Exercise input →
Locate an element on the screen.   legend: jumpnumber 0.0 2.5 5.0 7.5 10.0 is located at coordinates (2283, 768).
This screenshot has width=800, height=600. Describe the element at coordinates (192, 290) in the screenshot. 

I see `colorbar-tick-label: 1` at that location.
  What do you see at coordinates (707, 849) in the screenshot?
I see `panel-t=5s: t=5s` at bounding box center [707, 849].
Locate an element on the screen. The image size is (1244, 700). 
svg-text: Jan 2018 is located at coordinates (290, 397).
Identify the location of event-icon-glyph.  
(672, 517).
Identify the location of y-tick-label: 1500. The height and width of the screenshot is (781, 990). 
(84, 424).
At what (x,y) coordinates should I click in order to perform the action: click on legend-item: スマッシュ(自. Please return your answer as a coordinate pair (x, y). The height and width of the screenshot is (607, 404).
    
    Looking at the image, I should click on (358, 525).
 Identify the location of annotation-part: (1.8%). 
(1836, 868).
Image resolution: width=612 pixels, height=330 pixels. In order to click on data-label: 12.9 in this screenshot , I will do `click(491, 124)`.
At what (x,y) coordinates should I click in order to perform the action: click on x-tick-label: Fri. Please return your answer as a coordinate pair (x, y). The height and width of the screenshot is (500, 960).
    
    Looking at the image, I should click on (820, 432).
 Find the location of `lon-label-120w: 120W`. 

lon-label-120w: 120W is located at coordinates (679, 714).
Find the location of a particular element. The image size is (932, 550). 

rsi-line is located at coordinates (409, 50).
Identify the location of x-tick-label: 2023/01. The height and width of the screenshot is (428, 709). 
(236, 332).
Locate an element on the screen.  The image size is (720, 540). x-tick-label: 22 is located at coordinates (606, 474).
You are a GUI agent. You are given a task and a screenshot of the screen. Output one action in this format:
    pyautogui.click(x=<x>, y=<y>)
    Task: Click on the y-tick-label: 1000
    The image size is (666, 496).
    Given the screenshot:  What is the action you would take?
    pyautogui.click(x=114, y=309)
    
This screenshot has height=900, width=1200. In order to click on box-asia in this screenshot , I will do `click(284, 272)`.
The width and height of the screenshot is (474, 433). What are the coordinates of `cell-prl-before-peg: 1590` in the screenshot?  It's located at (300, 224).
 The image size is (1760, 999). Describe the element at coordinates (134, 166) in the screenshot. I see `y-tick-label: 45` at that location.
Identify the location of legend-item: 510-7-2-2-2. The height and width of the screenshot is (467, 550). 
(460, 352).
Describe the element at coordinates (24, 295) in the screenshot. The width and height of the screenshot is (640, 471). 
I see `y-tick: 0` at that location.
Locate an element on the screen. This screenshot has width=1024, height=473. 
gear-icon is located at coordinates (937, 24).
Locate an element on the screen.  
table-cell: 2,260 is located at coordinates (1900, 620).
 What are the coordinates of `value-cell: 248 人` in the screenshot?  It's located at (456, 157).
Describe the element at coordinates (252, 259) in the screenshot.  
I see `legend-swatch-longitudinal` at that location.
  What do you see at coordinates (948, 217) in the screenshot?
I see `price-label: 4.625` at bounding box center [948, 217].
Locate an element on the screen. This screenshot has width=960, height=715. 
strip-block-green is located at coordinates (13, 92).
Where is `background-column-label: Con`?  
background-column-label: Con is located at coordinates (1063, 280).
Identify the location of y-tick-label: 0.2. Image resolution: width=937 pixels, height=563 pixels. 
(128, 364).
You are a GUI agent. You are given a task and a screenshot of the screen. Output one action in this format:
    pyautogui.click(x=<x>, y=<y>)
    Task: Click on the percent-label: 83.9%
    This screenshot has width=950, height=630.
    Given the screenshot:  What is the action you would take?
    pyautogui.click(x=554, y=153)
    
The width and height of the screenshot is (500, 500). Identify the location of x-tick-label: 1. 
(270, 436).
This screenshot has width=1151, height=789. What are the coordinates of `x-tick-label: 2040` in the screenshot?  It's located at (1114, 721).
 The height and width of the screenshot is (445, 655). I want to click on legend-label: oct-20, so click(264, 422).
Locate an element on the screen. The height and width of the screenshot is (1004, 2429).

Exercise → Reproduce all of the data above, replacing "Identify the location of" with "Find the position of" wherever it occurs and leaving everything else unchanged.

Task result →
Locate an element on the screen.   legend: jumpnumber 0.0 2.5 5.0 7.5 10.0 is located at coordinates (2283, 768).
This screenshot has width=800, height=600. Describe the element at coordinates (192, 290) in the screenshot. 

I see `colorbar-tick-label: 1` at that location.
  What do you see at coordinates (707, 849) in the screenshot?
I see `panel-t=5s: t=5s` at bounding box center [707, 849].
Locate an element on the screen. The image size is (1244, 700). 
svg-text: Jan 2018 is located at coordinates (290, 397).
Find the position of event-icon-glyph.  
(672, 517).
Find the position of y-tick-label: 1500. The height and width of the screenshot is (781, 990). 
(84, 424).
At what (x,y) coordinates should I click in order to perform the action: click on legend-item: スマッシュ(自. Please return your answer as a coordinate pair (x, y). The height and width of the screenshot is (607, 404).
    
    Looking at the image, I should click on (358, 525).
 Find the position of annotation-part: (1.8%). 
(1836, 868).
Image resolution: width=612 pixels, height=330 pixels. In order to click on data-label: 12.9 in this screenshot , I will do `click(491, 124)`.
At what (x,y) coordinates should I click in order to perform the action: click on x-tick-label: Fri. Please return your answer as a coordinate pair (x, y). The height and width of the screenshot is (500, 960).
    
    Looking at the image, I should click on (820, 432).
 Find the location of `lon-label-120w: 120W`. 

lon-label-120w: 120W is located at coordinates (679, 714).
Find the location of a particular element. The image size is (932, 550). 

rsi-line is located at coordinates (409, 50).
Find the position of x-tick-label: 2023/01. The height and width of the screenshot is (428, 709). 
(236, 332).
Locate an element on the screen.  The image size is (720, 540). x-tick-label: 22 is located at coordinates (606, 474).
You are a GUI agent. You are given a task and a screenshot of the screen. Output one action in this format:
    pyautogui.click(x=<x>, y=<y>)
    Task: Click on the y-tick-label: 1000
    The image size is (666, 496).
    Given the screenshot:  What is the action you would take?
    pyautogui.click(x=114, y=309)
    
This screenshot has height=900, width=1200. In order to click on box-asia in this screenshot , I will do `click(284, 272)`.
The width and height of the screenshot is (474, 433). What are the coordinates of `cell-prl-before-peg: 1590` in the screenshot?  It's located at (300, 224).
 The image size is (1760, 999). Describe the element at coordinates (134, 166) in the screenshot. I see `y-tick-label: 45` at that location.
Find the position of legend-item: 510-7-2-2-2. The height and width of the screenshot is (467, 550). 
(460, 352).
Describe the element at coordinates (24, 295) in the screenshot. The width and height of the screenshot is (640, 471). 
I see `y-tick: 0` at that location.
Locate an element on the screen. This screenshot has width=1024, height=473. 
gear-icon is located at coordinates (937, 24).
Locate an element on the screen.  
table-cell: 2,260 is located at coordinates (1900, 620).
 What are the coordinates of `value-cell: 248 人` in the screenshot?  It's located at (456, 157).
Describe the element at coordinates (252, 259) in the screenshot.  
I see `legend-swatch-longitudinal` at that location.
  What do you see at coordinates (948, 217) in the screenshot?
I see `price-label: 4.625` at bounding box center [948, 217].
Locate an element on the screen. This screenshot has width=960, height=715. 
strip-block-green is located at coordinates (13, 92).
Where is `background-column-label: Con`?  
background-column-label: Con is located at coordinates (1063, 280).
Find the position of y-tick-label: 0.2. Image resolution: width=937 pixels, height=563 pixels. 
(128, 364).
You are a GUI agent. You are given a task and a screenshot of the screen. Output one action in this format:
    pyautogui.click(x=<x>, y=<y>)
    Task: Click on the percent-label: 83.9%
    This screenshot has width=950, height=630.
    Given the screenshot:  What is the action you would take?
    pyautogui.click(x=554, y=153)
    
The width and height of the screenshot is (500, 500). Find the position of x-tick-label: 1. 
(270, 436).
This screenshot has width=1151, height=789. What are the coordinates of `x-tick-label: 2040` in the screenshot?  It's located at (1114, 721).
 The height and width of the screenshot is (445, 655). I want to click on legend-label: oct-20, so click(264, 422).
Locate an element on the screen. The height and width of the screenshot is (1004, 2429).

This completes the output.